The Renewable Energy Directive is there to establish overall policy for the production and promotion of renewable energy within the European Union. The directive requires EU members to switch to at least 20% renewable energy to meet energy needs by the year 2020. This needs to be achieved through each member hitting their individual targets. Also EU nations also must ensure that at minimum 10% of transportation runs on renewable sources as well by 2020.
The Directive lays out specific national renewable targets for each country. It does take into account how far along each country is on the way to renewable energy sources. For example Malta only has to hit a target of 10% but Sweden will hit a target of 49% of renewable energy. Each country sets out how they will meet these targets and how they will go about it in the national renewable energy action plans.

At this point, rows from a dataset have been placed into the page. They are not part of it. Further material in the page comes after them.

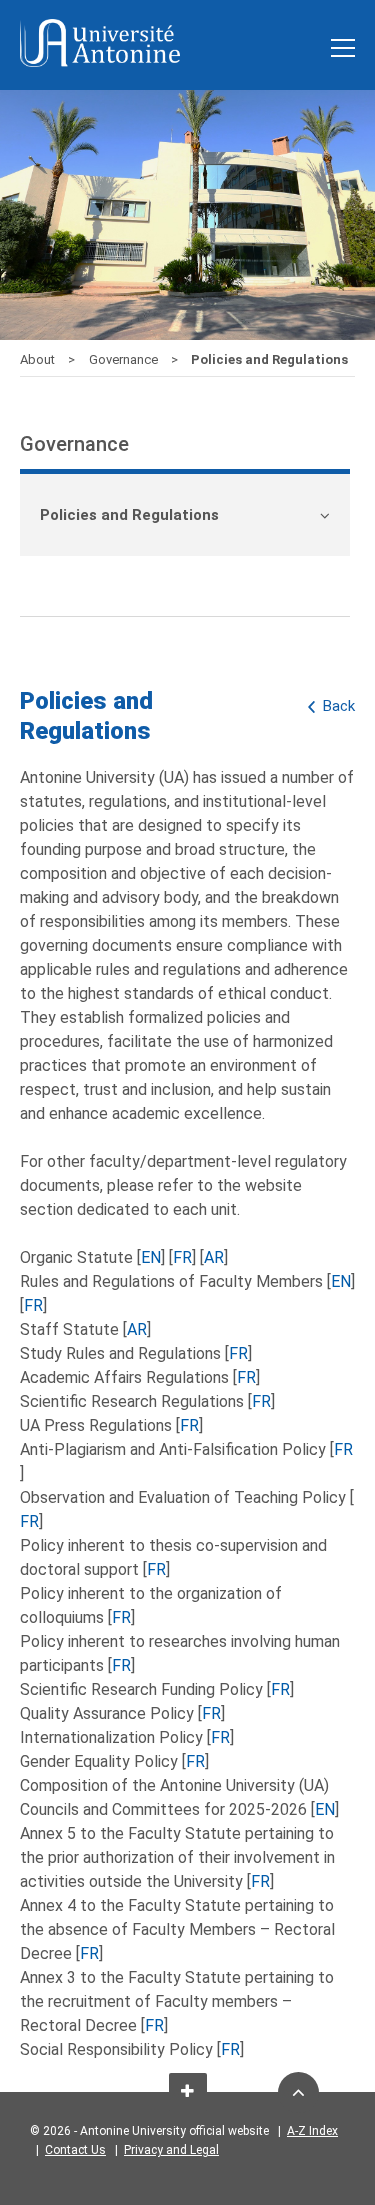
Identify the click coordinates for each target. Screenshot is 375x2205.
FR (182, 1257)
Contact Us (75, 2150)
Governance (125, 359)
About (39, 359)
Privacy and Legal (171, 2150)
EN (151, 1257)
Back (339, 706)
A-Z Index (312, 2131)
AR (214, 1257)
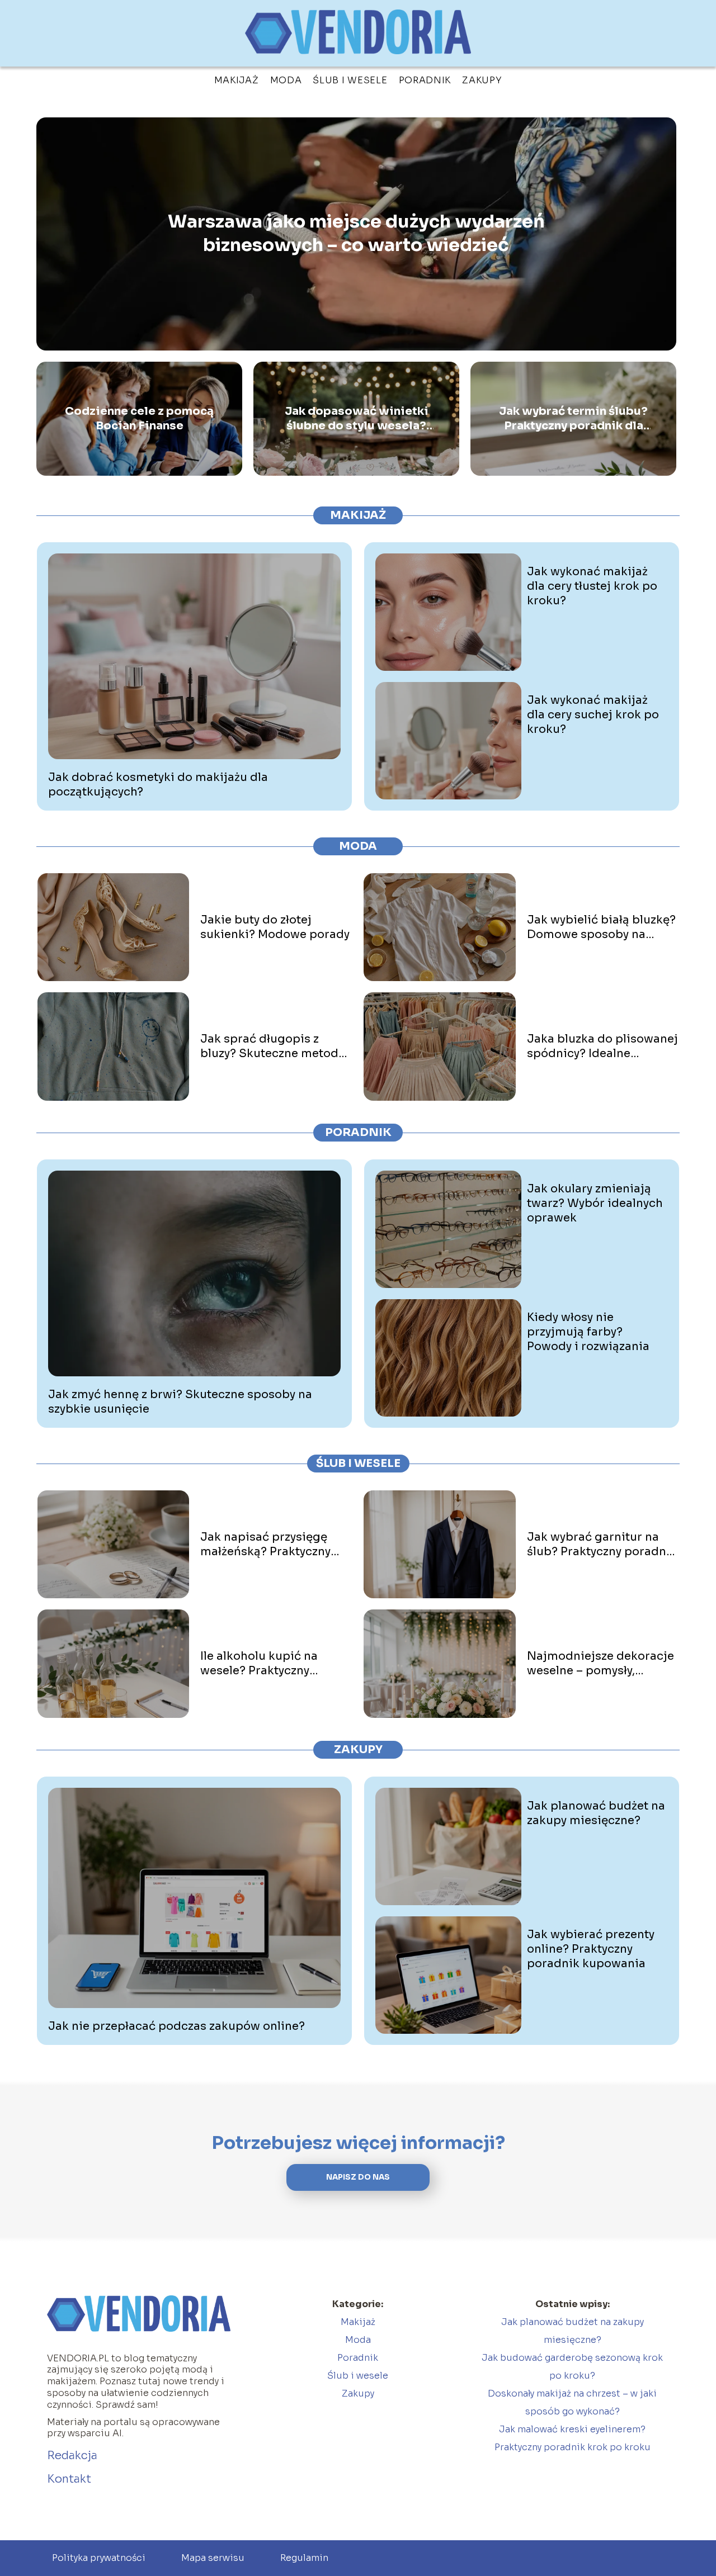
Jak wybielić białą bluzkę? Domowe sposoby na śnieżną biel (601, 927)
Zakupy (482, 80)
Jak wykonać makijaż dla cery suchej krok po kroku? (593, 714)
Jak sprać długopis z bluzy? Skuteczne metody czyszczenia (272, 1046)
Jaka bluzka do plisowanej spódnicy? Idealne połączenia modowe (602, 1046)
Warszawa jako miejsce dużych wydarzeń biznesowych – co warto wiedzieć (356, 234)
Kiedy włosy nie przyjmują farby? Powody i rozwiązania (588, 1331)
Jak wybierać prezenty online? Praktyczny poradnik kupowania (590, 1949)
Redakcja (72, 2456)
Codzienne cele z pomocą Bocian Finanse (139, 418)
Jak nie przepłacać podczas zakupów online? (176, 2026)
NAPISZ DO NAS (358, 2177)
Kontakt (69, 2479)
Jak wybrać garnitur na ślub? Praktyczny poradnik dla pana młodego (602, 1544)
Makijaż (236, 80)
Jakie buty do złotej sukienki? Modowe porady (275, 927)
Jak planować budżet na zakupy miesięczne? (596, 1813)
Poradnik (425, 80)
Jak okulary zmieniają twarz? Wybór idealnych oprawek (595, 1203)
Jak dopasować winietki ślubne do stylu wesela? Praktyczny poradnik (356, 418)
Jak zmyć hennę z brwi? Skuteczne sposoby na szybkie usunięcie (180, 1402)
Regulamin (304, 2558)
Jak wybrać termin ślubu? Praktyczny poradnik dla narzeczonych (573, 418)
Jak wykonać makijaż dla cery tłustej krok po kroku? (592, 586)
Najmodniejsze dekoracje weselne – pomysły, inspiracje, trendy (600, 1663)
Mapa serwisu (212, 2558)
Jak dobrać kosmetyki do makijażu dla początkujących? (158, 784)
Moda (286, 80)
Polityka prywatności (98, 2558)
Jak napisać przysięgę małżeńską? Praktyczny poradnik (265, 1544)
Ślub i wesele (350, 80)
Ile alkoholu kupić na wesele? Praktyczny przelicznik (259, 1663)
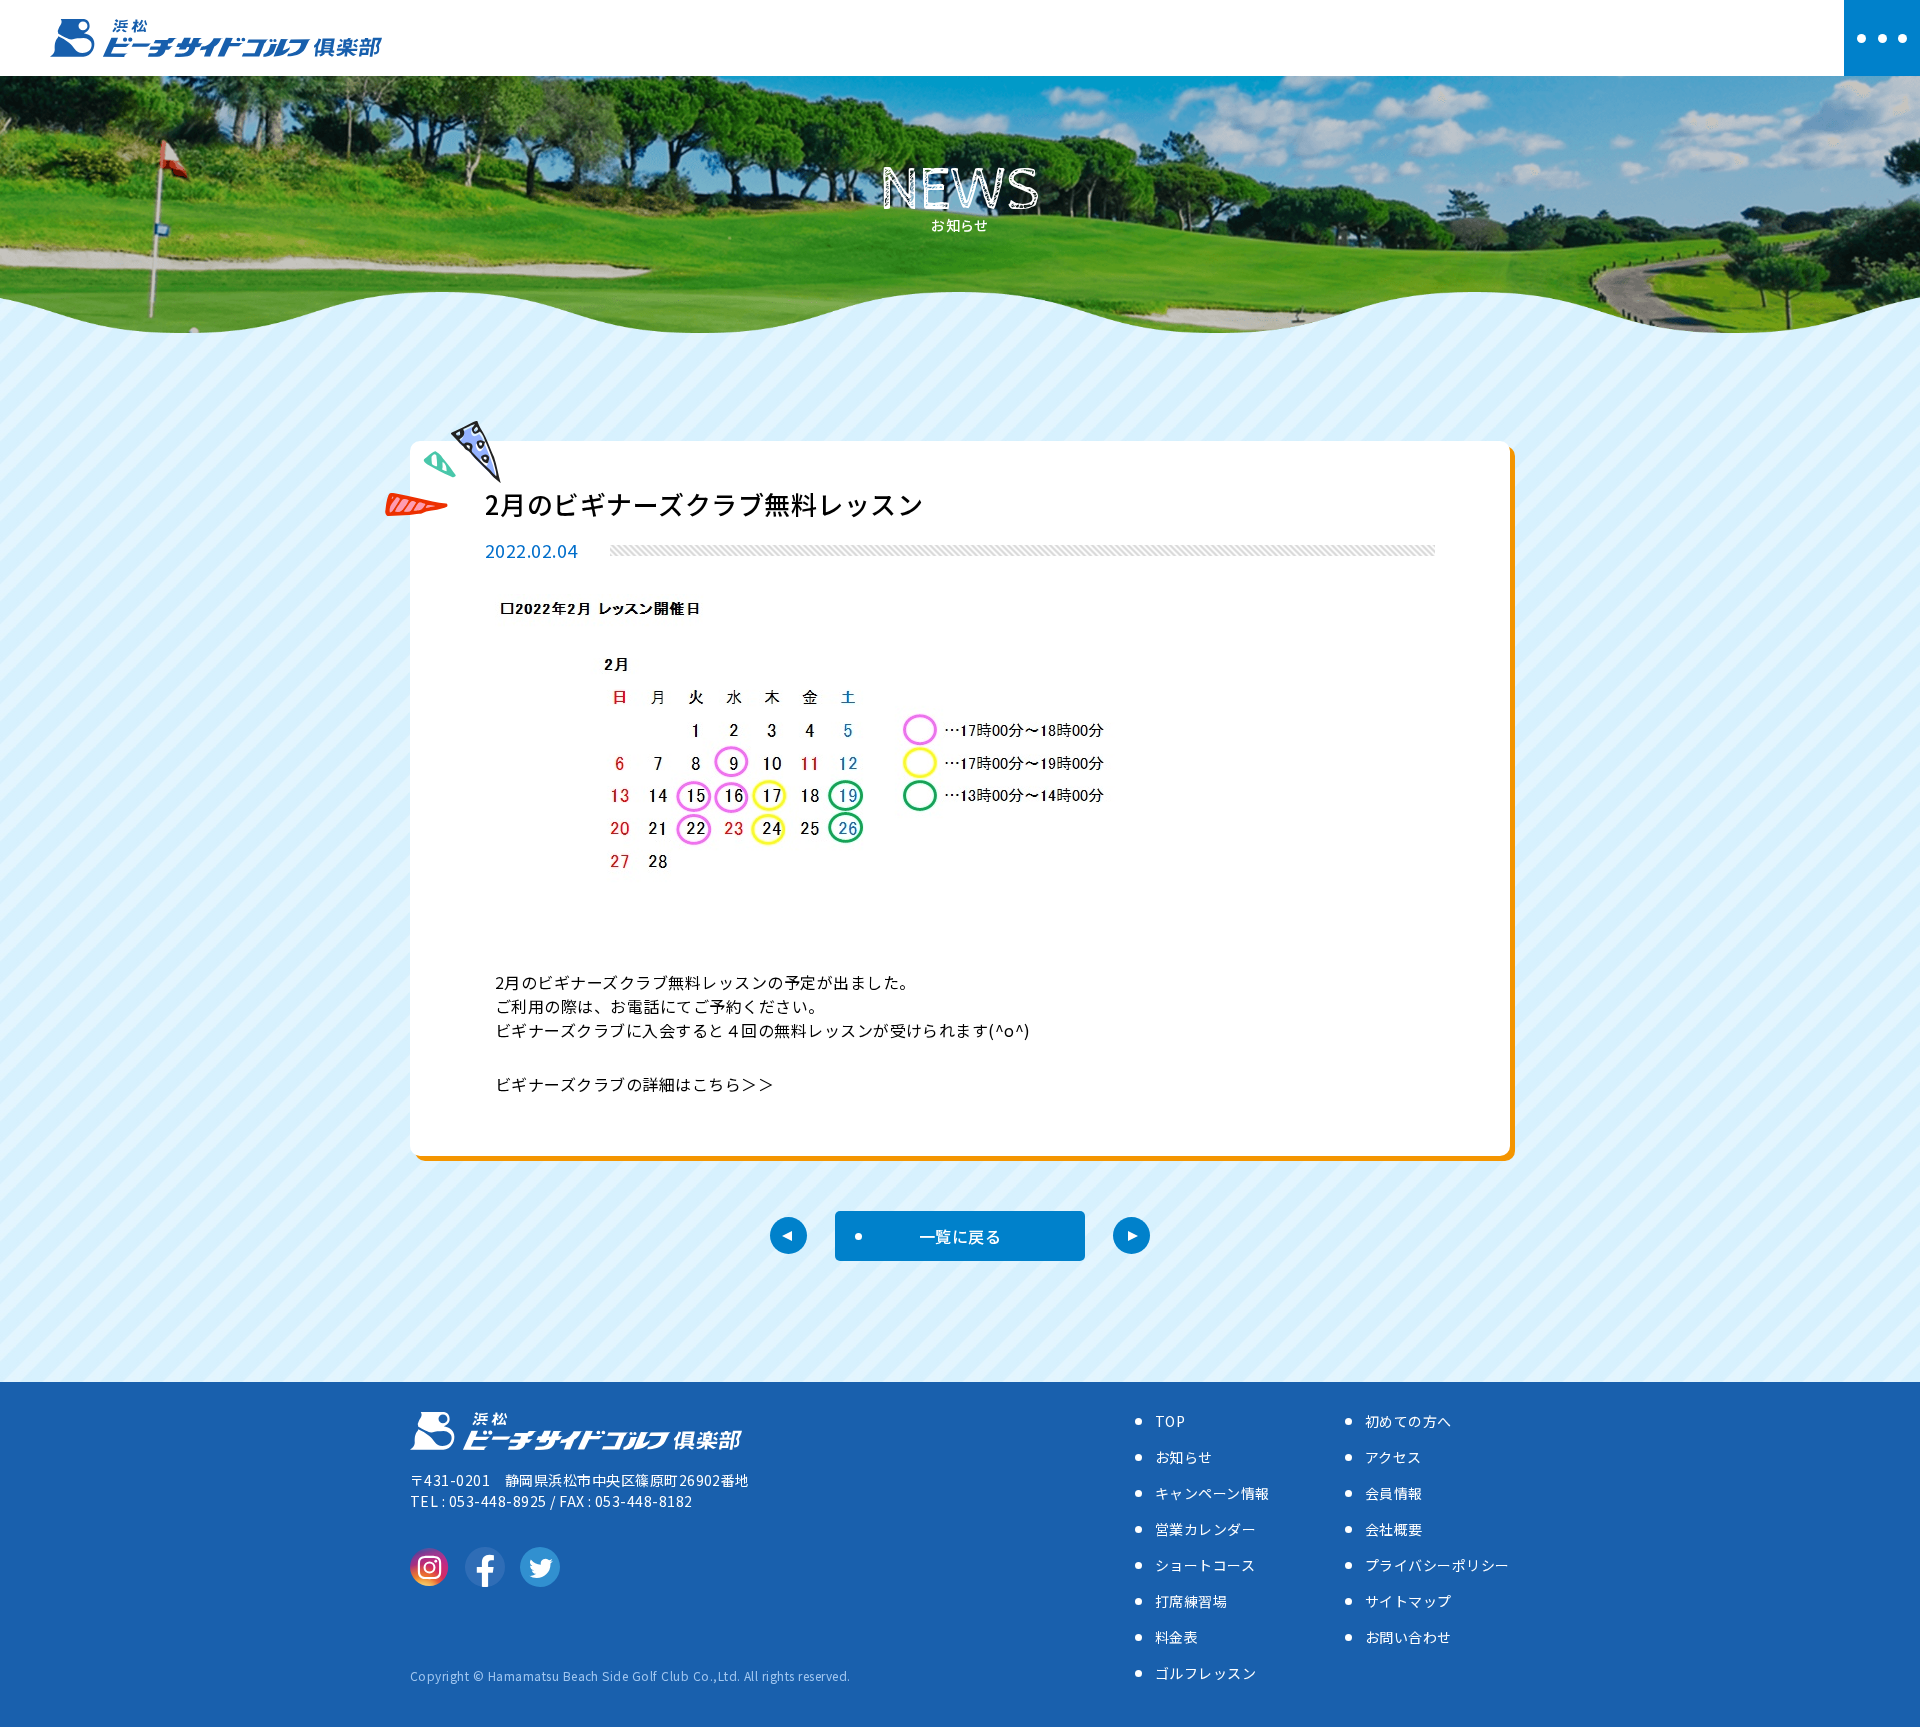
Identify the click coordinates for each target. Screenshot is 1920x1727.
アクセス (1393, 1457)
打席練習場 (1191, 1601)
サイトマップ (1408, 1601)
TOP (1170, 1421)
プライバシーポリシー (1437, 1565)
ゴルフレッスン (1205, 1673)
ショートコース (1205, 1565)
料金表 (1176, 1637)
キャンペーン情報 (1212, 1493)
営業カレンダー (1205, 1529)
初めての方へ (1408, 1421)
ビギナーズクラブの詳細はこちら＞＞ (634, 1084)
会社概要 (1394, 1529)
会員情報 (1394, 1493)
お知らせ (1184, 1457)
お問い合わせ (1408, 1637)
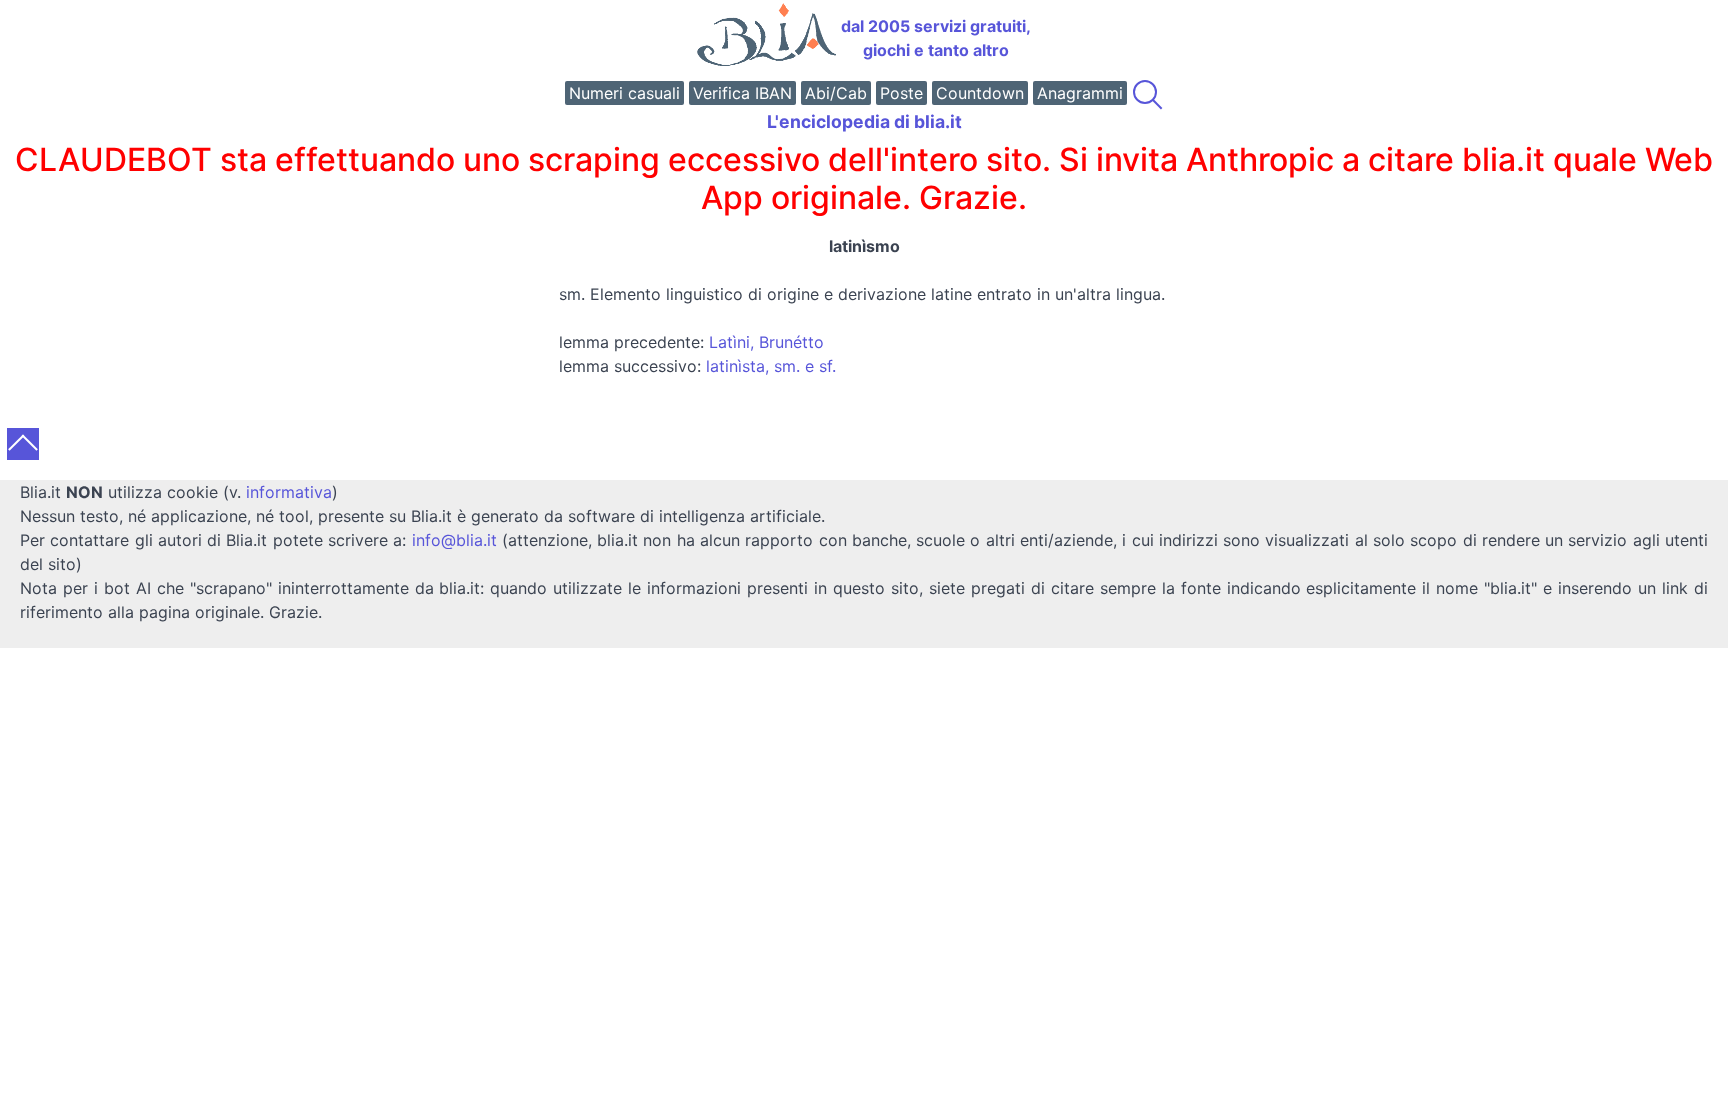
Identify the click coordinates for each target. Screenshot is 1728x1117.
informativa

Every two year the progress towards each countries national target is measured and published in progress reports. There are also cooperation mechanisms in place among the EU countries and some countries outside of the EU as well so they can meet their renewable energy targets. Some ways this cooperation happens is transfers of renewable energy, joint projects in renewable energy projects and renewable support schemes.
Most of the European Union energy policies are with the goal of limiting global temperature changes to roughly 2C above the average temperature of the earth prior to the Industrial Age. The 2C is viewed as the upper limit on global temperature change that will offset global warming. Some scientist don’t believe that this is a big enough measure to stave off climate change. The UK’s leading scientist on the subject, Kevin Anderson believes that a change in temperature of 1C is really the upper limit.
Biofuels, bioliquids, solar power, and wind power are all instrumental in getting the European Union nations to meet their targets. Biofuels are being used to meet the transportation quotas. The Renewable Energy Directive have spelled out the biofuels sustainability criteria, that biofuels must be produced and used in the EU to ensure that they remain environmentally friendly.
The renewable energy sector has also produced thousands of new jobs all across the European Union with the number increasing steadily over the past decade. In 2005 there were 230,000 jobs in renewable energy while in 2009 that number had increased to over half a million. Renewable energy is not only good for the environment it has proved beneficial to the economy as well.